KATHLINE CARR


PLUM

To reap what we sowed required cutting.
Every tender thing falls to the ground
anyway, in the end, spun on the end of a stem
until the weight of living
crushes the bloom away.

Petals open and close, goodbyes said,
hungers negotiated and refused, or met
with our need pressing on us, pressing us into
the shapes we become. Full flower feels the bee coming,
the stamen dusting the fine hairs, winged flight
then frost. The flower dreams of plumhood.
 

The bee with flower pollen on his pant leg
goes home at night to the hive and settles
into his marriage bed and defiles it.
They settle for that. Reading your letters into the night,
(reentry we call it). Tearing the petals off,
Withering. Grief, what I call it.

Your river, your bee, your meadow,
My plum. Your mouth like a plum: when I suck
the bitter skin, the sweetness on my tongue
could not be rivaled by wealth,
or comfort, or simple contentment.

We reached our hands in,
pulled out the bottom. It was there
for the pulling—how to resist that, knowing?
Lying in our skins in different countries,
lying. Awake and bitter, wanting.
The world keeps churning, regardless.

 


 

HABITAT

A squirrel makes his home in the eave
of a house.

When squirrel leaves one morning for food
or carousing
the man who lives in the house
blocks the hole,
evicts the squirrel
who doesn’t know about property or rights of tenancy,
only shelter.

The squirrel gnaws through everything the man can put up,
almost as fast
as the boards can be applied,
with savage teeth.
Humane traps are bought
and the experimentation begins.
War is waged.

As soon as the man sets the trap, the squirrel springs it
and eats the bait.
Meanwhile the squirrel, who has put off mating,
is homeless and irritable
but getting fat on good bait,
never getting caught.

The man alters the trap each time, finally
tricks the squirrel by painting the sides black
shimming the trigger mechanism on one side
other adaptations—
his last defensive move not thought, but felt.

The squirrel is caught,
slated for execution,

but how will it be done?

Drowning seems feasible (the cleanest),
but more calculations:
how deep a garbage can will accommodate the trap?
Will the door come open when the trap is vertically oriented?
How long can a squirrel hold his breath?

He is a male squirrel, the man has checked.
Who came up with the idea that animals have no god
no prayers, no soul?
Savage, the trap of belief.

The squirrel, submerged, thrashes out his last moments
in the cage retrofit to baffle him
his agile mind succumbing to more deprivation
than can be borne.
The man is terrified that the squirrel will not die
waits in fear with the garbage can lid in hand
imagines lunging red-eyed savagery
slick angry squirrel

but a squirrel can’t hold his breath any longer than we can.

We are way beyond shelter:
we live here.

 


 HUNTER

Such cold, like a fever. One wonders:

                         is there warmth
                        
in this hunger.

                                                              (The season presses on, the ice thickens.)

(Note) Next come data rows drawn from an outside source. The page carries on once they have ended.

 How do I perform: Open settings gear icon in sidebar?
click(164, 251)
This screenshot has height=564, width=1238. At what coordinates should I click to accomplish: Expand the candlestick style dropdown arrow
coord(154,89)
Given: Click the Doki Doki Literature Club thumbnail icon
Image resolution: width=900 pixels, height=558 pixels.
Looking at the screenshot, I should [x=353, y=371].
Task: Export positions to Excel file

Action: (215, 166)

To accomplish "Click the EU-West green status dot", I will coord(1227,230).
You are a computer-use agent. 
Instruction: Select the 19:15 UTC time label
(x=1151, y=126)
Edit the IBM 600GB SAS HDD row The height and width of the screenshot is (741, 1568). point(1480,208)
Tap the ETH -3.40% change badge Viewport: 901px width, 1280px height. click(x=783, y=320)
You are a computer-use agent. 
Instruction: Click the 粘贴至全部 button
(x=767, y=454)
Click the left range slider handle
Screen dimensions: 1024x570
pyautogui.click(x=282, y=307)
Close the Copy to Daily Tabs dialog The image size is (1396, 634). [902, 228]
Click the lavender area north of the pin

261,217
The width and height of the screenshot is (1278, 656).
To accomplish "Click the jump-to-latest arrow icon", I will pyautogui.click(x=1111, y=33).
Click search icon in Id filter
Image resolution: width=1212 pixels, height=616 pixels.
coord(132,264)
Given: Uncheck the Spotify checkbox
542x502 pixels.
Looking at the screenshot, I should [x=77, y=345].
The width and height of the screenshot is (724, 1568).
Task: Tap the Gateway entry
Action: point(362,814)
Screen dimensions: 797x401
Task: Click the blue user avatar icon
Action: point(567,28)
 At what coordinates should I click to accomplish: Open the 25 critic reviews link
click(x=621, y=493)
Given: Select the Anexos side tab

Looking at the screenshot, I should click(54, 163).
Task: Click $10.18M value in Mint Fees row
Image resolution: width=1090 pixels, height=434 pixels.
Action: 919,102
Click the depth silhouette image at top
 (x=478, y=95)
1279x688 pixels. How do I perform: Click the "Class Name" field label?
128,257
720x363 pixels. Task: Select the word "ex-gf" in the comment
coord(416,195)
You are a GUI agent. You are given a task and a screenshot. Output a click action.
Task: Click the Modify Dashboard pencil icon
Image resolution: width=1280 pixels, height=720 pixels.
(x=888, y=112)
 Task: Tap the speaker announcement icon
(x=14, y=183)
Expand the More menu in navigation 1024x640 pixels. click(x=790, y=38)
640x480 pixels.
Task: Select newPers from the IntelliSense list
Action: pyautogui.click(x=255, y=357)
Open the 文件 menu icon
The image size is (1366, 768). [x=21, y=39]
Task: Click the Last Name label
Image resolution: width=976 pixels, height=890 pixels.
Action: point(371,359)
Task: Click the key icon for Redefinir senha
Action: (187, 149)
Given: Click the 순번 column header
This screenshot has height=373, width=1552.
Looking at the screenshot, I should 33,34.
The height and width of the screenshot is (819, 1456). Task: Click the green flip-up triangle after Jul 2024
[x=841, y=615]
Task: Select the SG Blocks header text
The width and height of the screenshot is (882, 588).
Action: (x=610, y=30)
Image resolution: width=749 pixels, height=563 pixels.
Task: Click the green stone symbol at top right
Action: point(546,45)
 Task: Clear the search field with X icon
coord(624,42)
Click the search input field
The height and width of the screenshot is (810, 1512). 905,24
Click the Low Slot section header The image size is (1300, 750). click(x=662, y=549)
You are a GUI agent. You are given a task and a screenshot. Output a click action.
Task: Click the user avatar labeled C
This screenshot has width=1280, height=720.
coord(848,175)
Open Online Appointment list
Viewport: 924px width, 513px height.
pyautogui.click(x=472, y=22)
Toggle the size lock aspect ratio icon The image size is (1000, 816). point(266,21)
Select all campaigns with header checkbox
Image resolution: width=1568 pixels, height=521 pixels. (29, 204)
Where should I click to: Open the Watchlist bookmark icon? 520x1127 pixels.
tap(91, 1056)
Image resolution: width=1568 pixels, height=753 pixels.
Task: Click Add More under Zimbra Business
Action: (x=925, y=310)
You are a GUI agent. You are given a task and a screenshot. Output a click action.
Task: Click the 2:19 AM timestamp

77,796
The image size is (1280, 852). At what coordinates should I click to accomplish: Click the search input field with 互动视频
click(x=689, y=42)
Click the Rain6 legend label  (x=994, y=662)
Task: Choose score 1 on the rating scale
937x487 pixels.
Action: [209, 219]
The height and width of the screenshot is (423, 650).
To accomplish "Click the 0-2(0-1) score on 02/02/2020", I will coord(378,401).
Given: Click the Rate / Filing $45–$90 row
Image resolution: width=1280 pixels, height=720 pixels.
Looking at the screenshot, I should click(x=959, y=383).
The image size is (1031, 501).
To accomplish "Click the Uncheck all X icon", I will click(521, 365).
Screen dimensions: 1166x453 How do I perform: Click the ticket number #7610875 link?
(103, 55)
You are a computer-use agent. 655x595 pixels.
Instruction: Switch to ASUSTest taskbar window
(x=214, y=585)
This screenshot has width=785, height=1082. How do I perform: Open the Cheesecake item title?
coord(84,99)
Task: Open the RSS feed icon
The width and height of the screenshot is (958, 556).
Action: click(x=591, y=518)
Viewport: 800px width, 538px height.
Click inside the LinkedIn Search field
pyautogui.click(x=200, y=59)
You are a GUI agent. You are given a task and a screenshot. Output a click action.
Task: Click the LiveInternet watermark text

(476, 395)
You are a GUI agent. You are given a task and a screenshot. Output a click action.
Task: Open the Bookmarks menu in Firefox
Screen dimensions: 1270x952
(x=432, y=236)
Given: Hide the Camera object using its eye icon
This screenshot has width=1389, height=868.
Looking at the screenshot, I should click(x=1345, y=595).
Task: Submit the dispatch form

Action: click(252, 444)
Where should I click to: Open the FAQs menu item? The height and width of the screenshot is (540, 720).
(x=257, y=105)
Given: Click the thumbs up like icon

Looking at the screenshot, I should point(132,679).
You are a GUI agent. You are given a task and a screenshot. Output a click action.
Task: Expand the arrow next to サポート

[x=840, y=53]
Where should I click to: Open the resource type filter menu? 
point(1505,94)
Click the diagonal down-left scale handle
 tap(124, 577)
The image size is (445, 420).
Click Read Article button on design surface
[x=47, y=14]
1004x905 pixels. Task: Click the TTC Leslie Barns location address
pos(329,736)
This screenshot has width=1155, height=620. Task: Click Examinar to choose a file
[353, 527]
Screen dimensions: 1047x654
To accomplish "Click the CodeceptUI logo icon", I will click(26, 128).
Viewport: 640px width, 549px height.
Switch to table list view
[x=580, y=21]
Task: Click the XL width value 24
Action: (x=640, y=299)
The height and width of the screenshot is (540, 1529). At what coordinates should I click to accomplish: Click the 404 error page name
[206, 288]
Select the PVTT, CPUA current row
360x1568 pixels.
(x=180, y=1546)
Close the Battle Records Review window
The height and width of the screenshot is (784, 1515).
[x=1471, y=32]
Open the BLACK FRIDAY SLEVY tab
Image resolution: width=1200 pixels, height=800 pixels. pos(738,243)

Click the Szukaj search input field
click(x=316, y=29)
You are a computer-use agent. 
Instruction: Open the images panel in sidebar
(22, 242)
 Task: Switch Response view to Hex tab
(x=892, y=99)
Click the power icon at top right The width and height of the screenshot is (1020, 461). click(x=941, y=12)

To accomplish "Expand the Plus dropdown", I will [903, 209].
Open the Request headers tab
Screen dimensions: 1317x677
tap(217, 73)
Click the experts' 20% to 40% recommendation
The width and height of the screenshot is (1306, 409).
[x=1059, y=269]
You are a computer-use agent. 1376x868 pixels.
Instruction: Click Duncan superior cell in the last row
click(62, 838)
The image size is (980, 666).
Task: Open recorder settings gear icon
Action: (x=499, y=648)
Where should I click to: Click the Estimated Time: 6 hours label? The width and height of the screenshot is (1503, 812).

                                               Risk losing fingers to frostbite for
the tyranny of biting into the flesh of another

 with tearing teeth;

       remorse
                       appears thin,
a sheet of ice
                                            glazed over the muscle tissue heart,
                         terra firma of lakeside.

                                                                           (Birds sitting in frigid water
                                                                
           by the walking path.)
Bread and chocolate to ease waiting.

                                                          Precarious to walk alone, one duck in water

 

Remorse makes an overlap of this impulse,

                      fuses  chase, kill                to                                    blood in snow.

 Dismembering pictures

                                                     where memory intertwines with dream: fingers in flesh,

 the way lattice work is disassembled.

                                                      

                                                    Feathers falling to the ground (snow),

 feed.   

                            Snowfall covers until spring.

 

 

Kathline Carr, writer and visual artist, earned her BFA in Creative Writing with concentrations in visual art and feminist philosophy from Goddard College, VT and holds an MFA in Visual Arts from The Art Institute of Boston at Lesley University. Her first book Miraculum Monstrum, forthcoming from Red Hen Press, is the winner of the 2015 Clarissa Dalloway Book Prize. Additional writing/art has appeared in Alexandria Quarterly, Calyx, Earth’s Daughters, Hawaii Review, CT Review and elsewhere; she has recently exhibited in the Berkshires, NYC, Boston, and Toronto.  Carr is represented by artSTRAND Gallery in Provincetown, Massachusetts and Brill Gallery in North Adams, MA. She lives in North Adams with her husband and sometimes-collaborator, figurative painter Jim Peters, and her daughter Mercedes.